Sean’s favorite castle, I think, was Shobak castle in Jordan. The coolest part about all these old ruins is that you can climb around wherever you want within them! It is very loosely controlled, and you are free to explore to your heart’s content. Believe me, explore we did! Shobak was located between Dana and Petra, so it was the perfect stop for adventure. The weather here was cold, like 55 degrees during the day, always with a little wind and a lot of sun; the perfect weather to turn your face into a hardened, chapped, strip of cowhide. It is amazing how much water you have to drink here, it is so easy to get dehydrated.
Here is the view of Shobak castle as we approached it. What a good location, being built on a hill, able to see for miles. The whole time we were there we only saw around ten other people; it was really eerie! Once we got to the castle, I had read in the guide book that there was a “dungeon-like cave” underneath the castle, which Sean jumped at the opportunity to explore. We borrowed a flashlight from the guards at the front of the castle, and began to traipse the rafters, climb the rocky outcroppings, and eventually descended into the depths…
I really wish I could caption these pictures with an intelligent recollection of each part of the castle, but unfortunately I cannot. I could INVENT a story for you, if that would prove to be just as entertaining! Hmmm… let’s see… where Sean is standing in this photo is the Mamluks used to perform sacrifices to the god of the Green Bay Packers…
And this tower is holy shrine to the Green Bay Packers.
Okay, enough about the Packers. I DO think that this was the passageway where they stored their weapons. There were many small rooms with the slit-styled windows for archers to shoot at opposing forces.
My father, basking in the glory of the moment.
This I can accurately reference; the script was praising Allah, and was erected during the Muslim control of the castle. It was initially a crusader castle, and then was conquered by Saladin. It was under Saladin that this script was placed here.
I also recall that this room was at one time a church.
Ladies and gentlemen, I welcome you to the CRYPT! This completely black tunnel led down 365 steps underneath the castle. At the end there was a cistern for storing water, and a ladder that brought you outside next to the castle.
Unfortunately, due to the horrifying nature of feeling like you were stumbling down someone’s esophagus, we didn’t make it to the cistern. I am responsible for us turning back early. It was the scariest moment of our entire trip in Jordan. (Let’s make one thing clear: This tunnel was entirely pitch black. The light from these pictures is from the camera flash.

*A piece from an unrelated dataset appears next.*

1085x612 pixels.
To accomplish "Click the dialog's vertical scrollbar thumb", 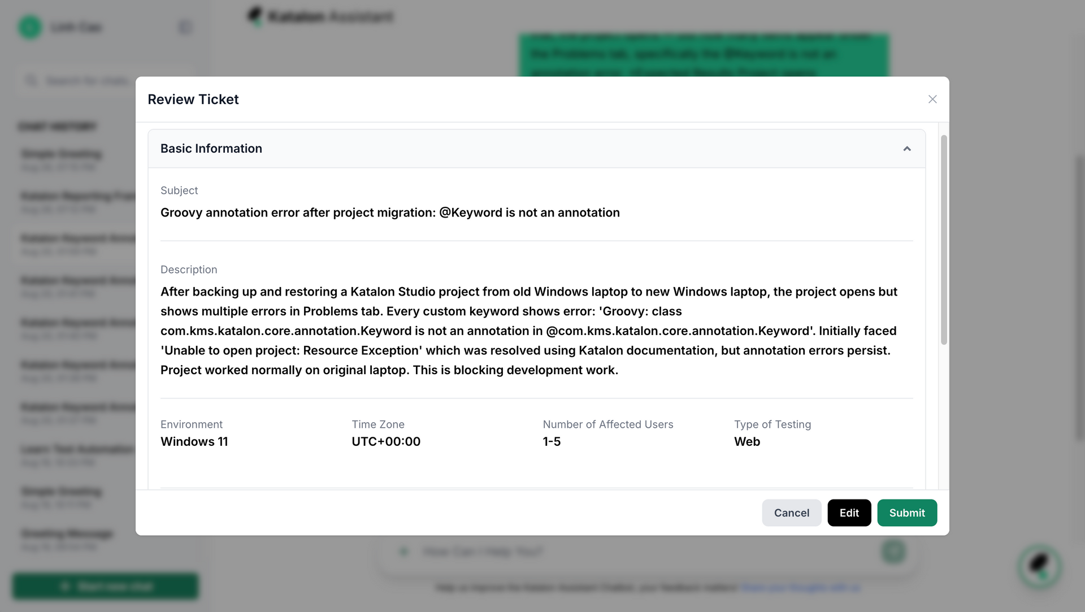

You’d be scared, too.)
This was the man we borrowed the flashlight from. He is the guard of the temple. He is a Bedouin, and this is a Bedouin instrument he created. My mother didn’t enter the crypt/pit/tunnel with us, and when we returned to find her, she was sitting with this man drinking tea and listening to his music! It was pretty awesome.
Overall, Shobak was a great experience. There is so much Muslim/Christian overlap in places that is interesting historically, culturally, artistically, and architecturally. ( I suppose all that stuff falls under the ‘culture’ banner, wouldn’t it?)